2. A 2-year-old boy with short bowel syndrome has progressed to receiving enteral feedings only. Today his stools are occurring more frequently and have a more liquid consistency. His temperature is 102.2°F and he has vomited twice in the past four hours. Which assessment finding indicates that the child is becoming dehydrated?
- A. Occult blood in the stool
- B. Abdominal distention
- C. Elevated urine specific gravity
- D. Hyperactive bowel sounds
Correct answer: C
Rationale: Elevated urine specific gravity is a sign of dehydration in children. In the scenario provided, the child is experiencing increased stool frequency, liquid consistency, fever, and vomiting, indicating fluid loss and potential dehydration. Occult blood in the stool may suggest gastrointestinal bleeding but is not a direct indicator of dehydration. Abdominal distention can be seen in various conditions and is not specific to dehydration. Hyperactive bowel sounds are more commonly associated with increased bowel motility, not necessarily dehydration.
3. A client who is taking ciprofloxacin (Cipro) reports to the nurse of having a loss of appetite and a metallic taste in the mouth. What action should the nurse implement?
- A. Reassure the client that these are common side effects of ciprofloxacin.
- B. Instruct the client to take ciprofloxacin with food.
- C. Notify the healthcare provider of the client's symptoms.
- D. Encourage the client to increase fluid intake.
Correct answer: C
Rationale: The correct action for the nurse to take when a client on ciprofloxacin reports loss of appetite and a metallic taste in the mouth is to notify the healthcare provider of the client's symptoms. These symptoms could indicate a need for a change in medication or additional treatment, which the healthcare provider would need to assess. Instructing the client to take ciprofloxacin with food (choice B) may help with gastrointestinal upset but will not address the reported symptoms. Reassuring the client (choice A) is important for providing emotional support but does not address the need for further evaluation. Encouraging increased fluid intake (choice D) is generally beneficial but may not directly address the specific side effects reported.
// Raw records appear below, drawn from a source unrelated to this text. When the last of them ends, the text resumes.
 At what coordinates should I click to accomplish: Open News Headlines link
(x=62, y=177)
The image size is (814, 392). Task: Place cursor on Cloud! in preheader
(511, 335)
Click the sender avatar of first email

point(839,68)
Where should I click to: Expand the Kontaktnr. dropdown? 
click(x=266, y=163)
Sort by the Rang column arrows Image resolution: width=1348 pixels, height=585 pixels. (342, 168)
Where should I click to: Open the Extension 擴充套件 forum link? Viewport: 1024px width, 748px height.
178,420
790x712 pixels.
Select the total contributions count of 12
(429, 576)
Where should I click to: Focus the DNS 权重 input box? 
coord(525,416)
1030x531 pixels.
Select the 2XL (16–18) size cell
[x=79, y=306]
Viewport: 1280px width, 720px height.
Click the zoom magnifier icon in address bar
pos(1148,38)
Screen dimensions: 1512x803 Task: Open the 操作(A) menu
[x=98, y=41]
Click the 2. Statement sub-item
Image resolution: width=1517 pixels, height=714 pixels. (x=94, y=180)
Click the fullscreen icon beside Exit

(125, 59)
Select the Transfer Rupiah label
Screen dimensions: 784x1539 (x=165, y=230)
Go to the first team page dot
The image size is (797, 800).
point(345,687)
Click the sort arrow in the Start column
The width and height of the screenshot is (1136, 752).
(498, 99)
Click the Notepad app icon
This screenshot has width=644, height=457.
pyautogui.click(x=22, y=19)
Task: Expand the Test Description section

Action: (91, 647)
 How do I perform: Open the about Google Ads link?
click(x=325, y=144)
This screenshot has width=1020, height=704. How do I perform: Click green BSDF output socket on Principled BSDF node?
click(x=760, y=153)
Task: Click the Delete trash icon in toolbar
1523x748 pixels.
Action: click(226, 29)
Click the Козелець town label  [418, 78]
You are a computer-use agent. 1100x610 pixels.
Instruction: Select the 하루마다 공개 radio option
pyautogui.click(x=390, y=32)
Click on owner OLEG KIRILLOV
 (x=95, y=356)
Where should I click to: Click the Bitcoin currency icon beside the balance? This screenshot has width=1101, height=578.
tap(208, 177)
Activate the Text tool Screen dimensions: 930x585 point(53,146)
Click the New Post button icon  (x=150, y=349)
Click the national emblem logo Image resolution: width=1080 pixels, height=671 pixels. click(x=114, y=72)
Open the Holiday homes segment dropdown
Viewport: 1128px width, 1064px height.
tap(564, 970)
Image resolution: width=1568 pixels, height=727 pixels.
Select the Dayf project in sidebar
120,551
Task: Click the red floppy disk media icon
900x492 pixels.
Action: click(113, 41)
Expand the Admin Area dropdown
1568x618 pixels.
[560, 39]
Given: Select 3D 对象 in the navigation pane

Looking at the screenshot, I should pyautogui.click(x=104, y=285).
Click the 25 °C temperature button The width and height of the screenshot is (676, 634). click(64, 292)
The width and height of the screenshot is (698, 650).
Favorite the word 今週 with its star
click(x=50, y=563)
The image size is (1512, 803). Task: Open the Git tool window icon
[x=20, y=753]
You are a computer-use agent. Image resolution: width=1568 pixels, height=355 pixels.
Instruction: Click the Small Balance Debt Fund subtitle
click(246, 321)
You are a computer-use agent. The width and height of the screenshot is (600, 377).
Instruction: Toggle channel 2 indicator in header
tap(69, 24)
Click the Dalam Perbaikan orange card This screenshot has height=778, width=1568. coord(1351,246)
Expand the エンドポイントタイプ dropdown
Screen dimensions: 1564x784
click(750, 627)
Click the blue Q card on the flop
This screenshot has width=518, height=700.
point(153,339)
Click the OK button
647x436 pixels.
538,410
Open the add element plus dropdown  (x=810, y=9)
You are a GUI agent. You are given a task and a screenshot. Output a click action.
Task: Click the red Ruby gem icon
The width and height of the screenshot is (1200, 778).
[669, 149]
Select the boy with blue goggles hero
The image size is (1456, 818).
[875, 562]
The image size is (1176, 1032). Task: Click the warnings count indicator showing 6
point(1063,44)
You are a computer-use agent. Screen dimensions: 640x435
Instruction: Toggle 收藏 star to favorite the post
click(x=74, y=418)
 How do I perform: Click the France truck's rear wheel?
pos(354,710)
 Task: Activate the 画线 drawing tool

4. The client diagnosed with a right fractured femur has skeletal traction applied to the right femur. Which interventions should the nurse implement?
- A. Perform passive range of motion to the right leg
- B. Remove skeletal weights every shift to assess right leg
- C. Turn frequently from prone to supine positions
- D. Maintain skeletal pin sites and assess for signs of infection
Correct answer: D
Rationale: Maintaining skeletal pin sites and assessing for infection are critical in skeletal traction care.
5. A client who is 12-hours post-op following a left hip replacement has an indwelling urinary catheter. The nurse determines that the client's urinary output is 60 ml in the past 3 hours. What action should the nurse take first?
- A. Assess the client's vital signs
- B. Irrigate the catheter with 30 ml of sterile normal saline
- C. Notify the healthcare provider
- D. Replace the catheter with a larger size
Correct answer: A
Rationale: In a client post-op with low urinary output, the first action the nurse should take is to assess the client's vital signs. Vital signs can provide valuable information about the client's overall condition, fluid status, and potential complications. Assessing the vital signs can help the nurse to determine if the low urine output is indicative of a larger issue that needs immediate attention. Irrigating the catheter with normal saline may be necessary but should not be the first action without assessing the client. Notifying the healthcare provider should follow assessment if there are concerns. Replacing the catheter with a larger size is not indicated solely based on low urinary output and should not be the first action taken.